** Start EXTRACT **

Edna Sudler, whom Holmes was visiting on the evening of October 19, 1999, was also called to testify on behalf of the prosecution. Ms. Sudler stated that Holmes had consumed a great deal of alcohol and that it did not "take that much for [him] to get drunk." Ms. Sudler further acknowledged that on the evening in question, she had consumed some gin, chased it down with beer, and was "half-drunk" herself. Over a defense hearsay objection which the trial judge overruled, Ms. Sudler described what Holmes had told her after he returned to her apartment from Eddie Leonard's. According to Ms. Sudler, Holmes reported that he had seen and conversed with Carlos Thomas at the carry-out. He related that after the two men had made their purchases, he and Carlos came out together and this car pulled up real fast in front of the carry-out and a guy got out of the car and said Carlos, what's up like that, man. So Carlos said what's up like that with you. So he said come on. We going for a ride. And the dude got out of the car and made Carlos get in.

Ms. Sudler further testified that she asked Mr. Holmes if he knew the men who were responsible for abducting Mr. Thomas. Holmes told her that he had never seen them before but, according to Ms. Sudler, "he was lying." Sustaining a defense objection, the judge ordered stricken Ms. Sudler's comment that Holmes was lying. Ms. Sudler went on to state that she "picked" at Mr. Holmes -- "[i]t's like you trying to get something out of a child and eventually they tell you" -- and that Holmes told her who the men were. The prosecutor did not seek to elicit, and Ms. Sudler did not disclose, the names of the men Holmes had identified.

There were a number of other prosecution witnesses, including, in particular, Kwatika Johnson, who testified as previously noted. Both defendants called witnesses, but neither Stewart nor Randolph took the stand in his own defense. The defendants were subsequently convicted of armed first-degree murder and a number of related offenses. See pp. 1-2, supra.

** End EXTRACT **

**WRITTEN TASKS**
[a] In the trial excerpt, what did Ms. Sudler say she drank that evening?
[b] Reproduce the passage of the trial excerpt word for word, from "Ms. Sudler further testified" up to and including "Holmes had identified.".

** Start RECORDS PROVIDED **

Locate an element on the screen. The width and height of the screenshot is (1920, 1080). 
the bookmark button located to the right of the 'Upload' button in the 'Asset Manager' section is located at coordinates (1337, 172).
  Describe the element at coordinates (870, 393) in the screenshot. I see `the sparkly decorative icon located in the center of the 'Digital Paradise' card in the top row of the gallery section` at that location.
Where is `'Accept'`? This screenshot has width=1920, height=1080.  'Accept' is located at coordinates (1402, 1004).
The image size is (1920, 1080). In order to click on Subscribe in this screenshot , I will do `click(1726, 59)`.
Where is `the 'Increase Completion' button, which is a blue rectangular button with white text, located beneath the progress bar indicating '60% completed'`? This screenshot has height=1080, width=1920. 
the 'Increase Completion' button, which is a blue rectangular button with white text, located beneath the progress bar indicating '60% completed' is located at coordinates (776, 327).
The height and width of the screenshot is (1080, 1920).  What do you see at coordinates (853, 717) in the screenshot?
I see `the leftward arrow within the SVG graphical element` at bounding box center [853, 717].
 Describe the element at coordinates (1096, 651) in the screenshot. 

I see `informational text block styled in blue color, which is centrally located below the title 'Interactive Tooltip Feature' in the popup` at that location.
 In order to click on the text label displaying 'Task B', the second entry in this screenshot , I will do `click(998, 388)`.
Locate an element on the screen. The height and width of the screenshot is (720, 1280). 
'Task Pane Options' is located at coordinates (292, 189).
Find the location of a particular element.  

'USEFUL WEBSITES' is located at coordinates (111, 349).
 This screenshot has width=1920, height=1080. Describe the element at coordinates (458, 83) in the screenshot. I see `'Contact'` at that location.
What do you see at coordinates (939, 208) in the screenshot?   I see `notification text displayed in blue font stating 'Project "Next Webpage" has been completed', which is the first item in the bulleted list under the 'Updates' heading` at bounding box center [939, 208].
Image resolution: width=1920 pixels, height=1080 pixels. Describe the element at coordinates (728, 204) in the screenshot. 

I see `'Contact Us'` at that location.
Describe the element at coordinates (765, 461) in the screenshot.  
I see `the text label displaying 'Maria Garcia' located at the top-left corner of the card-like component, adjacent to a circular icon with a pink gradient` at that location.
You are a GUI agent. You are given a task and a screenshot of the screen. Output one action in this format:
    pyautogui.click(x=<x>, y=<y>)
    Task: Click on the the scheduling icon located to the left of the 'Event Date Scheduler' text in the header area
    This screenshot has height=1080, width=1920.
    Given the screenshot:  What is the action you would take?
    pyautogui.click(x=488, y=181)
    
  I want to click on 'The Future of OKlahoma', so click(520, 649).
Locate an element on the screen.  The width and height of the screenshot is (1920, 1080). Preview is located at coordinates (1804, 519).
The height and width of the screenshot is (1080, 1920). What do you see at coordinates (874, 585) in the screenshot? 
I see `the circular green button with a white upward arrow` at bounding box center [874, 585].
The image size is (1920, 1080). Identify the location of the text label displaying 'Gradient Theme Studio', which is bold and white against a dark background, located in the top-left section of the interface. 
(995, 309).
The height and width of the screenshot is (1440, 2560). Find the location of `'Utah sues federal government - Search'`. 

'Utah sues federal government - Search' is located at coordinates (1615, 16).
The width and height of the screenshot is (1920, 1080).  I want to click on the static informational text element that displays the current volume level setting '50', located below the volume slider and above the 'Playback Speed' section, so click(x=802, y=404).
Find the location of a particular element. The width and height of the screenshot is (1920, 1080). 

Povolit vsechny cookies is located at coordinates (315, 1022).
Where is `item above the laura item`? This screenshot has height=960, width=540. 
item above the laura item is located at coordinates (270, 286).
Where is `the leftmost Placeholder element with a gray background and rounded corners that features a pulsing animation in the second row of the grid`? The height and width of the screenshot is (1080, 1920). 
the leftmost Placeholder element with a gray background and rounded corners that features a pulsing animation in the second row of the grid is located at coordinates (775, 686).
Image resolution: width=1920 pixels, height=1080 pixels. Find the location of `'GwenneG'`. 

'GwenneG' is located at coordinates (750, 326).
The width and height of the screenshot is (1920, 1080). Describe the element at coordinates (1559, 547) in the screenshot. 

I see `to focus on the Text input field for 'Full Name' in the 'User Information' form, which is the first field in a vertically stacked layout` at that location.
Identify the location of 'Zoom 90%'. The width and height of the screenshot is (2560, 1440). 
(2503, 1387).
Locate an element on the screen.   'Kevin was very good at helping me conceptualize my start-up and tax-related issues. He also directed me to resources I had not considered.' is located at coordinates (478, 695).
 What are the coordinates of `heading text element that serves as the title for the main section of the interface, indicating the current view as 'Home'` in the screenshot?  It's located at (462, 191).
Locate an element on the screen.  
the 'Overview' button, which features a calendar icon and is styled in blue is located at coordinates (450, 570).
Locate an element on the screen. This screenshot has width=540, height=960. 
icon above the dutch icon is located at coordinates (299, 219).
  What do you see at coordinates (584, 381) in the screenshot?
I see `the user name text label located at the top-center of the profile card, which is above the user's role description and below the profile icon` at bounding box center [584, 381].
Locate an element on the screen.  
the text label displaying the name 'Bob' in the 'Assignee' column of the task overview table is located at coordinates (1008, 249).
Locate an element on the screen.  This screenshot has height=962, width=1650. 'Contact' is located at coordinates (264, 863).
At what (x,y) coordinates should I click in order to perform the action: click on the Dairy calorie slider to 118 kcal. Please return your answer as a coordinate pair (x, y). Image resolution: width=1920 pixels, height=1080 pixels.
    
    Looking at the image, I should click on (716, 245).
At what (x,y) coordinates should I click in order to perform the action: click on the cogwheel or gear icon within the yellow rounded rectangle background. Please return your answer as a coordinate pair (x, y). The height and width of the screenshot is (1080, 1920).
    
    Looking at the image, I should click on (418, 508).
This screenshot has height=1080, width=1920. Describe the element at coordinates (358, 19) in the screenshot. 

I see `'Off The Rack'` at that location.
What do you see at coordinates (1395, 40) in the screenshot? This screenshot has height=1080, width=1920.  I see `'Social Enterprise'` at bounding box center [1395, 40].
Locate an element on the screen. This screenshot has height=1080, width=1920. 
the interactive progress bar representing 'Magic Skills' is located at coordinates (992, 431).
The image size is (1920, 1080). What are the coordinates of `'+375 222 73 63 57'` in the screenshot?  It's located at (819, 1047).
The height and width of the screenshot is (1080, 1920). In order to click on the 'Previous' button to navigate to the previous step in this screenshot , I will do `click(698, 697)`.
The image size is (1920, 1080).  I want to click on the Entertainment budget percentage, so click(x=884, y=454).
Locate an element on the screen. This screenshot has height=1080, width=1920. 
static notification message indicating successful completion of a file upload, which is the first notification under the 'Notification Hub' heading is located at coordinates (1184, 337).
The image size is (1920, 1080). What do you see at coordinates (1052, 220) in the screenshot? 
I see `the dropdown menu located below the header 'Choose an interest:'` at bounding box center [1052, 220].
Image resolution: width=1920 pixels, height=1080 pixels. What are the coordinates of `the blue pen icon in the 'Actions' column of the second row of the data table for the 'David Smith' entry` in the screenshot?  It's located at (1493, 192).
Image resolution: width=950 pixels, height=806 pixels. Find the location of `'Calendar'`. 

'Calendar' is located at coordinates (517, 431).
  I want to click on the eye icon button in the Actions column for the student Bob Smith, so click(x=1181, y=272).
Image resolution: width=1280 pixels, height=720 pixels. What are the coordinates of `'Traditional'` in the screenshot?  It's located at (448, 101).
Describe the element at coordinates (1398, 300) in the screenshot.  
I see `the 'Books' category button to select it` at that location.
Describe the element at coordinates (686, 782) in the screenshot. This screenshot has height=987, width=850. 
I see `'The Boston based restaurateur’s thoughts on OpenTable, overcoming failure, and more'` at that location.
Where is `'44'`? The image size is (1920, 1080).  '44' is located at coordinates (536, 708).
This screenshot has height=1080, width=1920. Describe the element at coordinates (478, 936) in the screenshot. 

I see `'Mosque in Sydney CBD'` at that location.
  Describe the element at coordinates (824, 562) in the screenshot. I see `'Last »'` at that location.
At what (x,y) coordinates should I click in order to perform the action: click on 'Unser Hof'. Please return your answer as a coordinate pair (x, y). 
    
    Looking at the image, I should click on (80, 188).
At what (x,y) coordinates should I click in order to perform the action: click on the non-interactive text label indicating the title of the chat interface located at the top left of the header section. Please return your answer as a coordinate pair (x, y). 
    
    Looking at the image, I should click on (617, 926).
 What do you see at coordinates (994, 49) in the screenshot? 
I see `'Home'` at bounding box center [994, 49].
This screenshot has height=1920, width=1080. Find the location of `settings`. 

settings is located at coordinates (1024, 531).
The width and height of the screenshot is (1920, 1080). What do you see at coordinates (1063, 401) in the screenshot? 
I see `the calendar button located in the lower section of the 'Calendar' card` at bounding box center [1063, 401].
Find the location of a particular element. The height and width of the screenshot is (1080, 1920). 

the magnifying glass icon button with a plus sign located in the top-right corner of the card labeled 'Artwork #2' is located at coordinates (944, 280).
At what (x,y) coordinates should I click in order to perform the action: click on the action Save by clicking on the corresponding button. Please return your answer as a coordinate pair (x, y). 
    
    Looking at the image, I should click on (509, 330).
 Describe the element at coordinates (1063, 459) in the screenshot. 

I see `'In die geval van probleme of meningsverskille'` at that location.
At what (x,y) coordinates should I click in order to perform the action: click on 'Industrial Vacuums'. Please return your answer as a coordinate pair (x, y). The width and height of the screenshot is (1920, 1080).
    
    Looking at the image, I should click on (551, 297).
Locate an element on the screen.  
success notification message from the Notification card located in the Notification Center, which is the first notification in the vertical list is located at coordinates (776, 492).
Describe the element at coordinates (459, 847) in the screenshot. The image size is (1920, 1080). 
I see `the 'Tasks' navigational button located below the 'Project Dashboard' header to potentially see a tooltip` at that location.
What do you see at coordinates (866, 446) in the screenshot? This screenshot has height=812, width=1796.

** End RECORDS PROVIDED **

**RESPONSES**
[a] She drank some gin and chased it down with beer.

[b]
Ms. Sudler further testified that she asked Mr. Holmes if he knew the men who were responsible for abducting Mr. Thomas. Holmes told her that he had never seen them before but, according to Ms. Sudler, "he was lying." Sustaining a defense objection, the judge ordered stricken Ms. Sudler's comment that Holmes was lying. Ms. Sudler went on to state that she "picked" at Mr. Holmes -- "[i]t's like you trying to get something out of a child and eventually they tell you" -- and that Holmes told her who the men were. The prosecutor did not seek to elicit, and Ms. Sudler did not disclose, the names of the men Holmes had identified.